Exercise.
In the entries below, copy only the lines from the one that contains "Select the PVC material value" through the last line, exactly, and omit any pictures.
___ Supplied records ___
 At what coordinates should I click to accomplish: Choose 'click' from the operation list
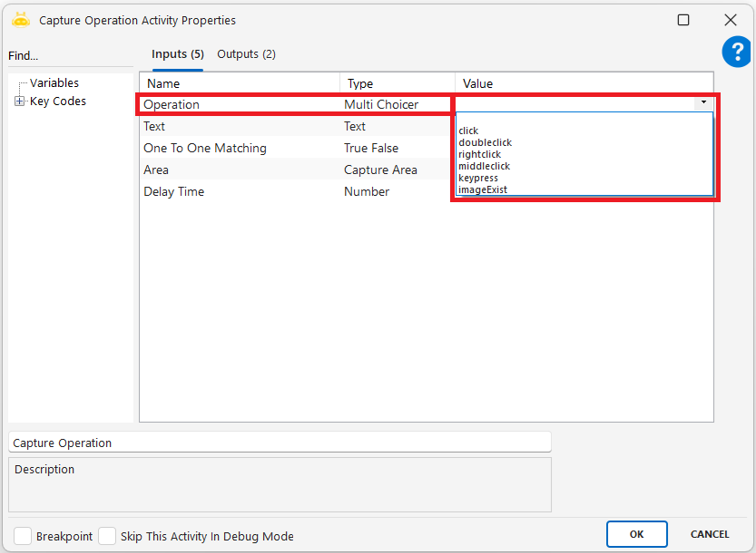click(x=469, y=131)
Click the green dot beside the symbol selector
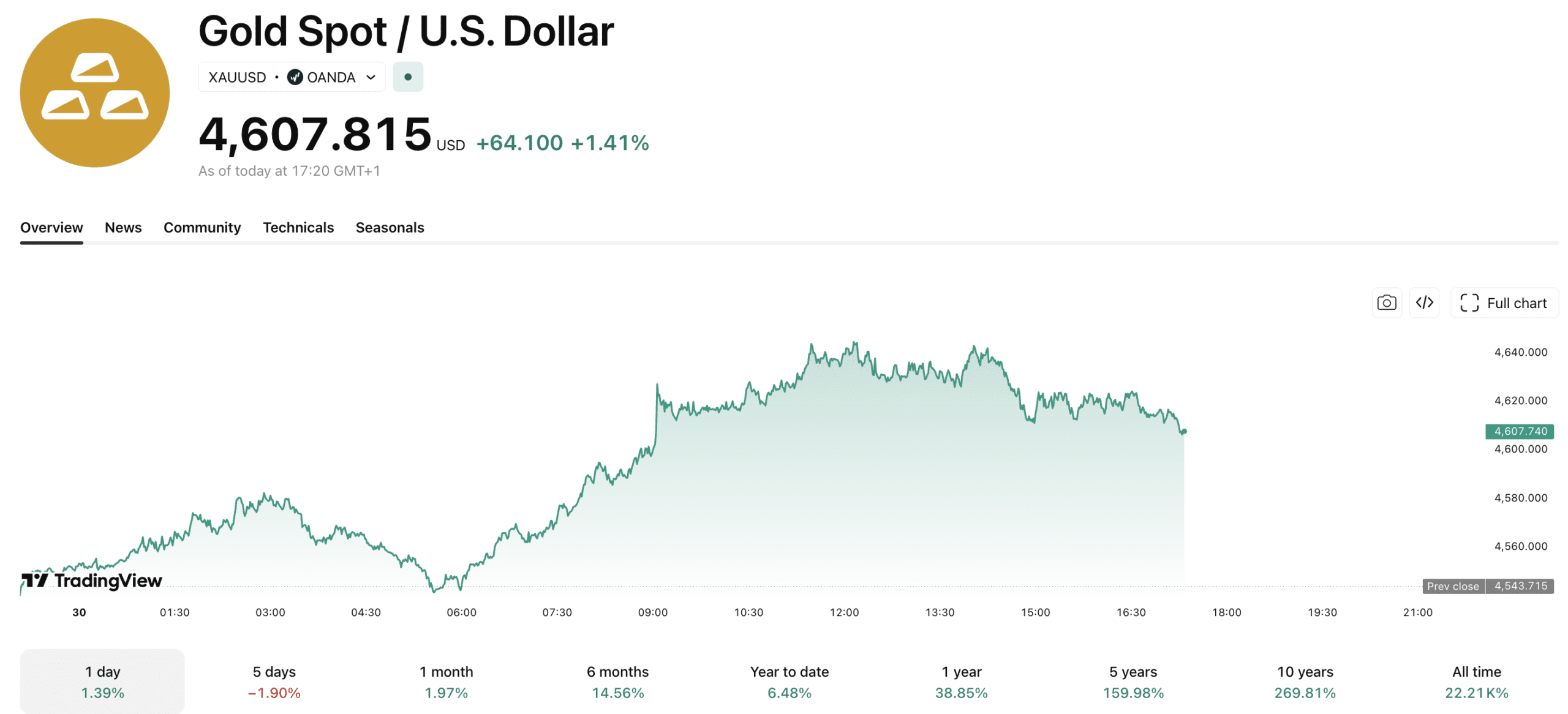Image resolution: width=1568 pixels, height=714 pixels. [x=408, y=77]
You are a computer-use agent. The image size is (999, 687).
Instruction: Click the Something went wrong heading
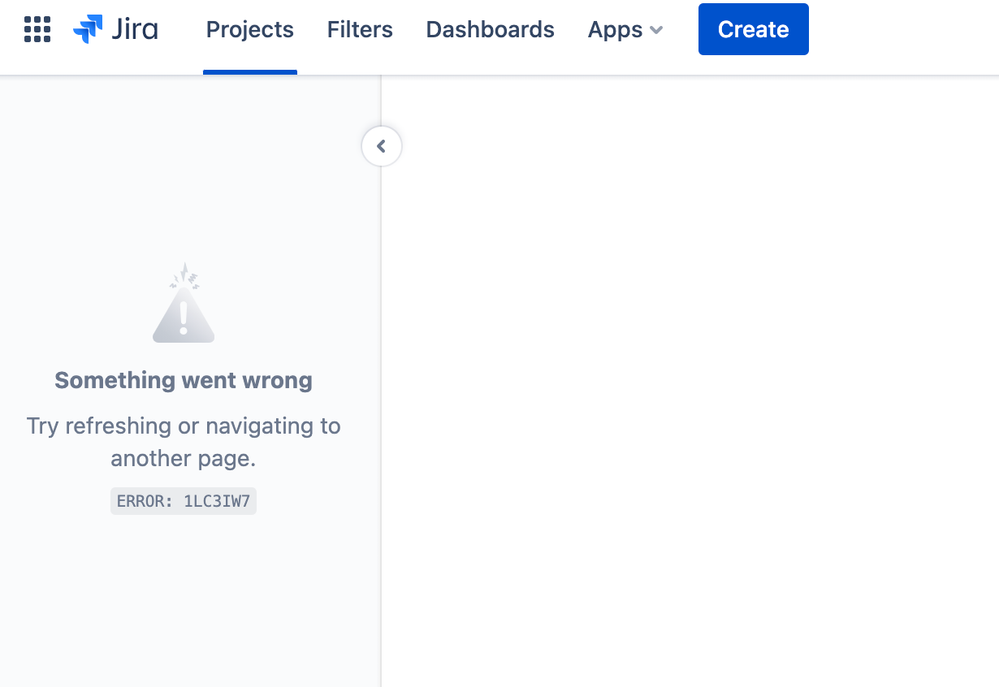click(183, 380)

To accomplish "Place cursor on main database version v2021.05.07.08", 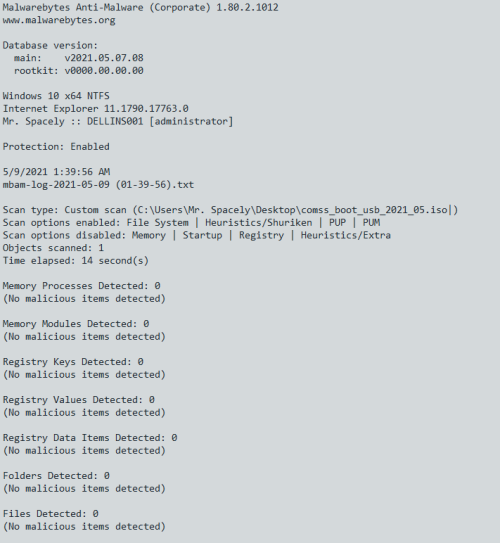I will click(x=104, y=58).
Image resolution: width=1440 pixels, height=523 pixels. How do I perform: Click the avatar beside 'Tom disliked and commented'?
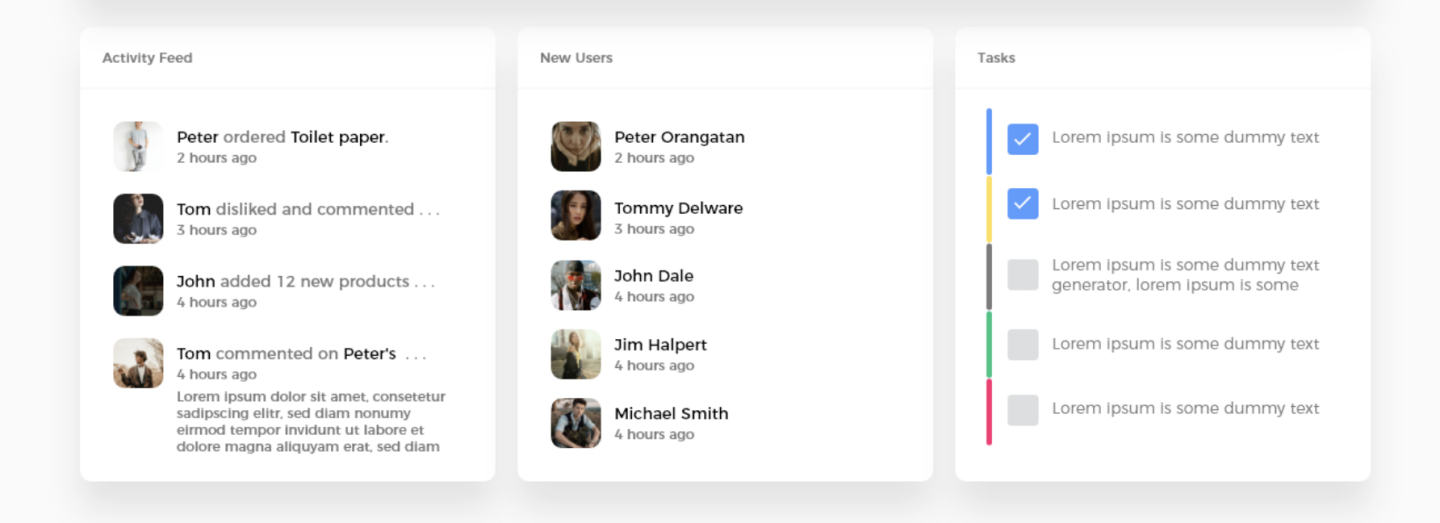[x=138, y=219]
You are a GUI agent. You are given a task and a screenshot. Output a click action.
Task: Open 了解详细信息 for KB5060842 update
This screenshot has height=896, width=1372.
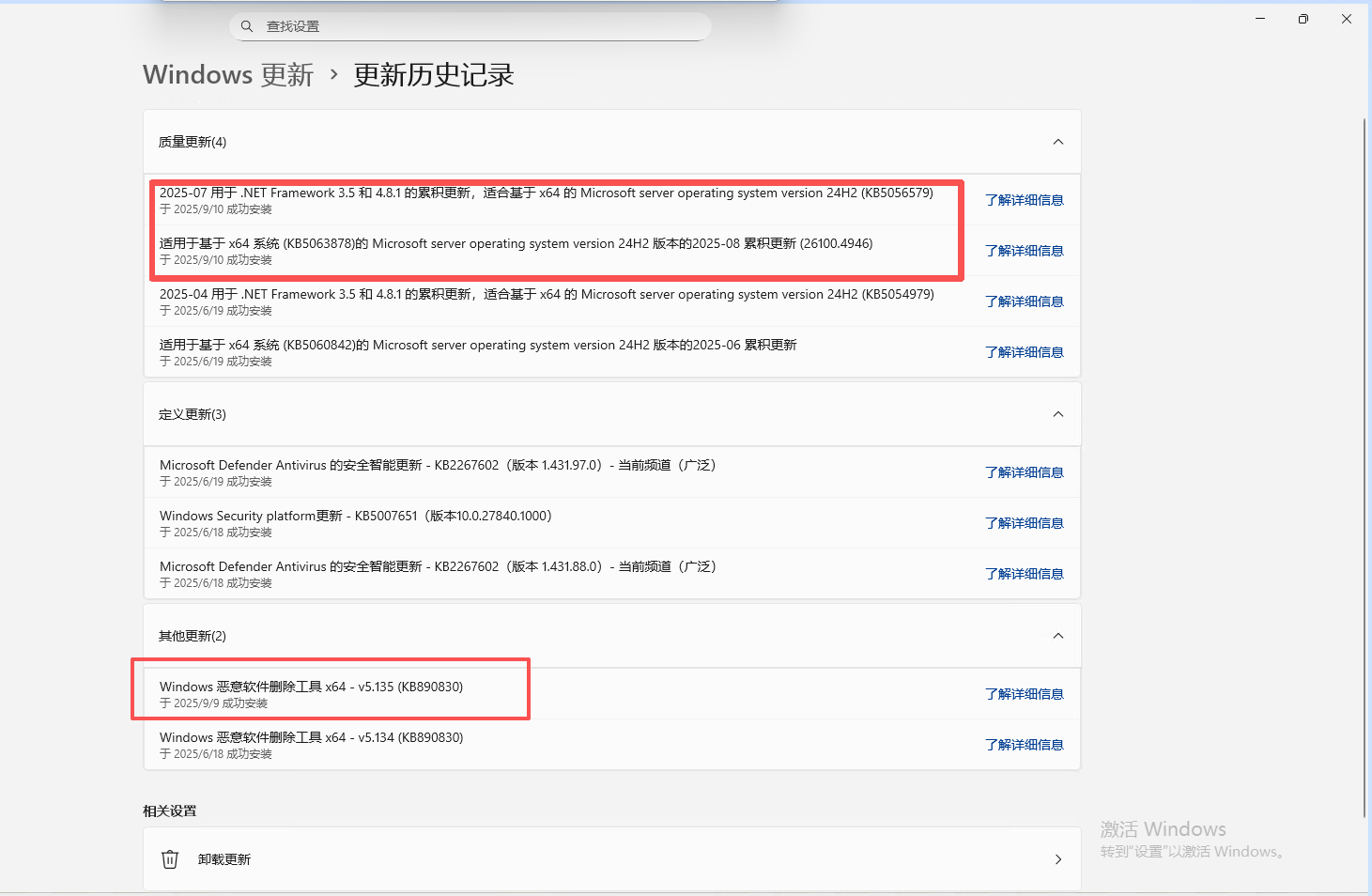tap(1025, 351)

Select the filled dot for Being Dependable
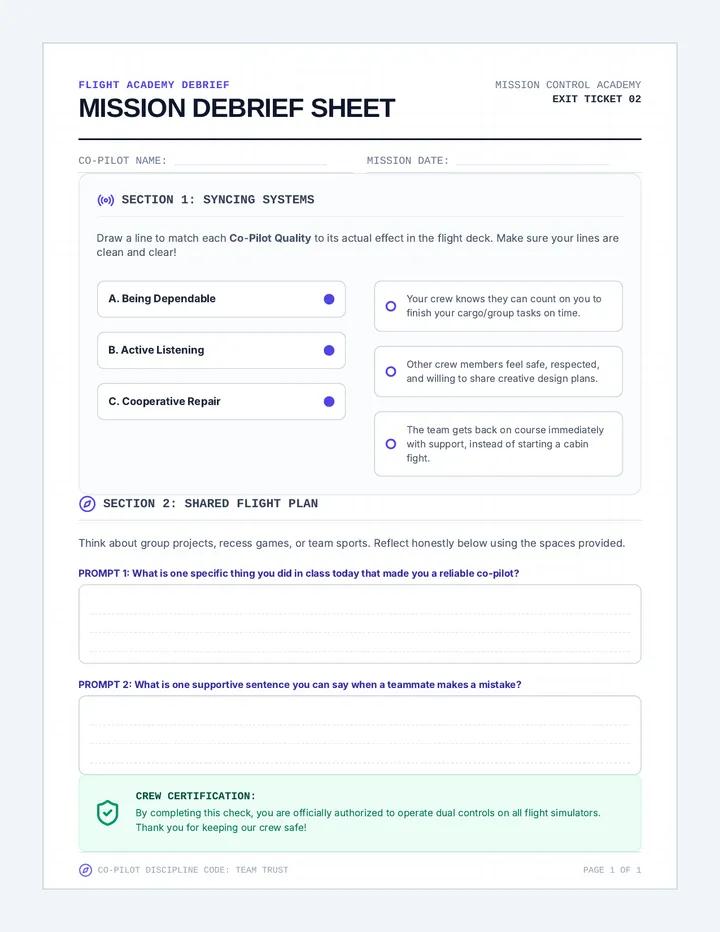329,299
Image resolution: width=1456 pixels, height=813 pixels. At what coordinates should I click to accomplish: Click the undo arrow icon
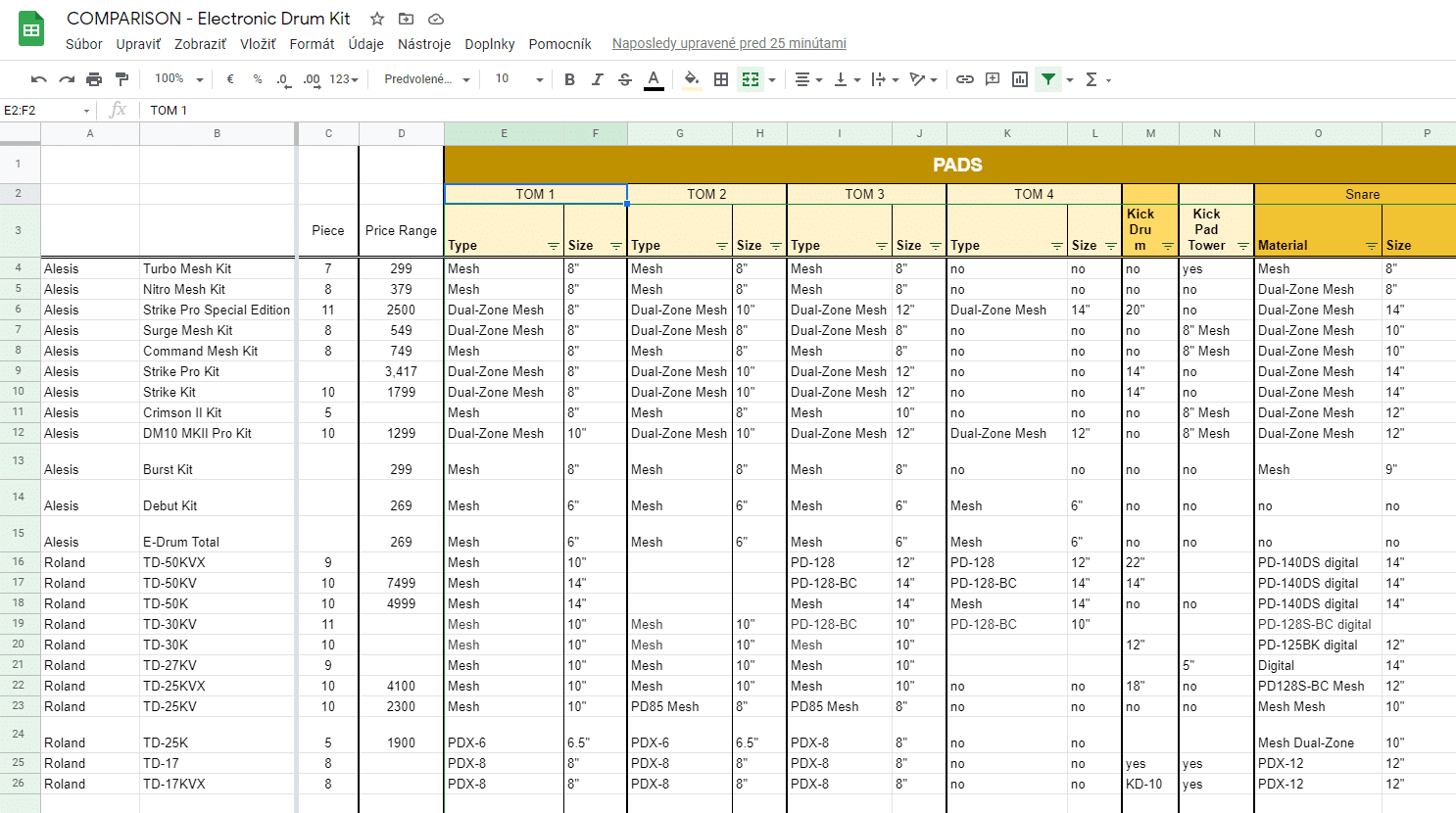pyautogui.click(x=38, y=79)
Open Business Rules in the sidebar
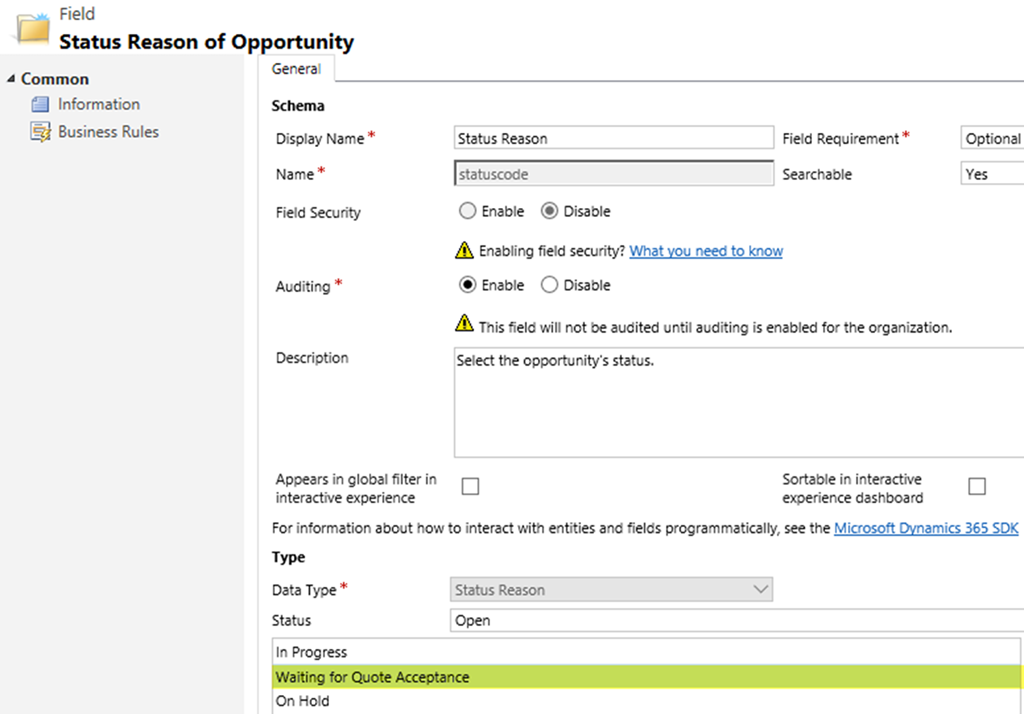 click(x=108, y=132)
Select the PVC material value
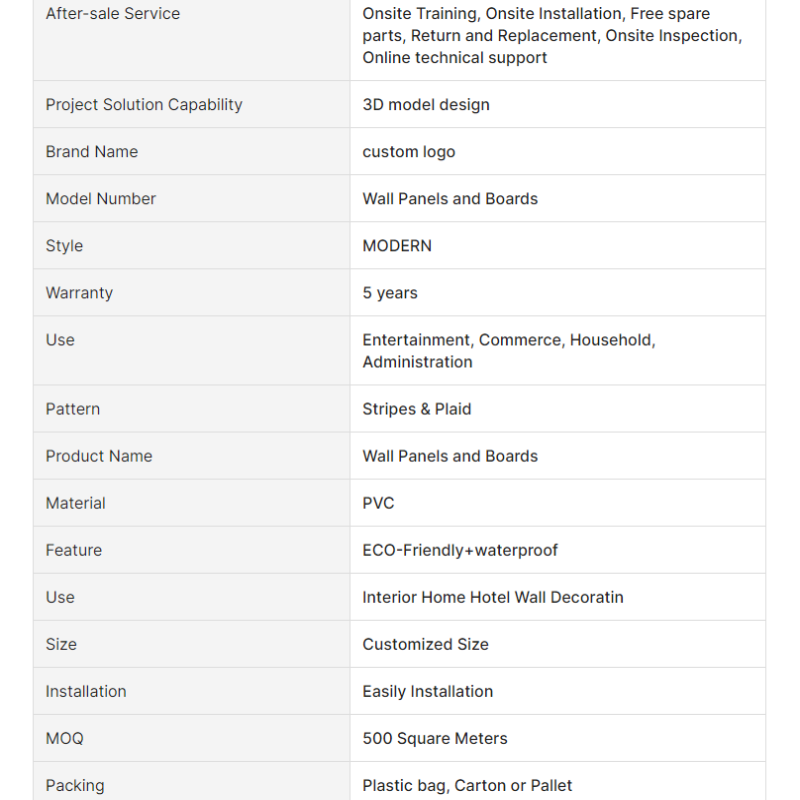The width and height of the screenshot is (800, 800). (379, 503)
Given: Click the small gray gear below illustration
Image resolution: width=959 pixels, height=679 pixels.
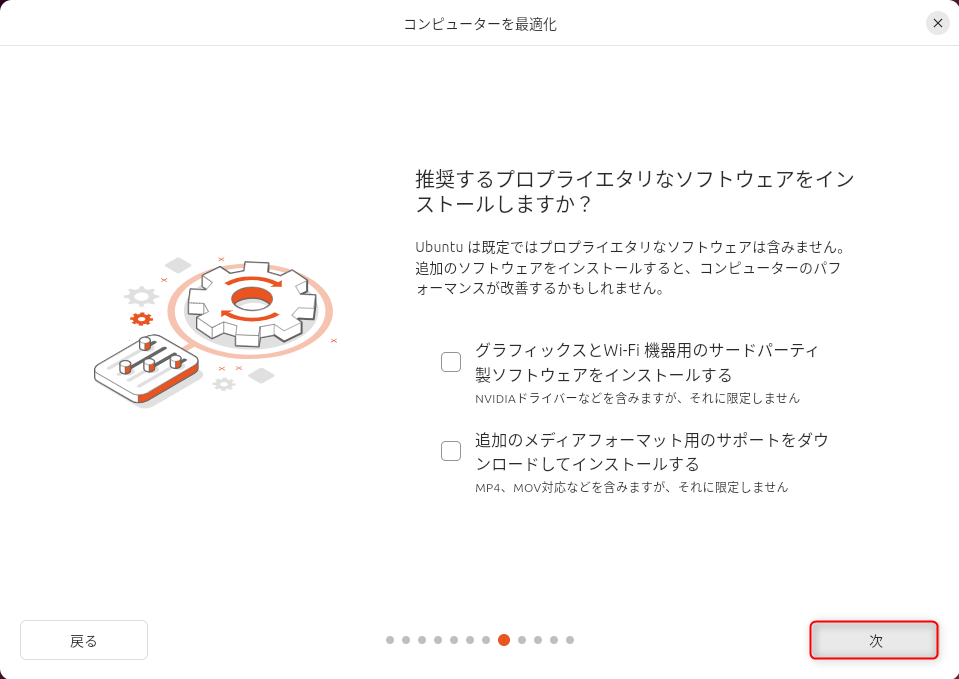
___
Reply.
Select the PVC material value
The width and height of the screenshot is (800, 800). (379, 503)
Given: Click the small gray gear below illustration
Image resolution: width=959 pixels, height=679 pixels.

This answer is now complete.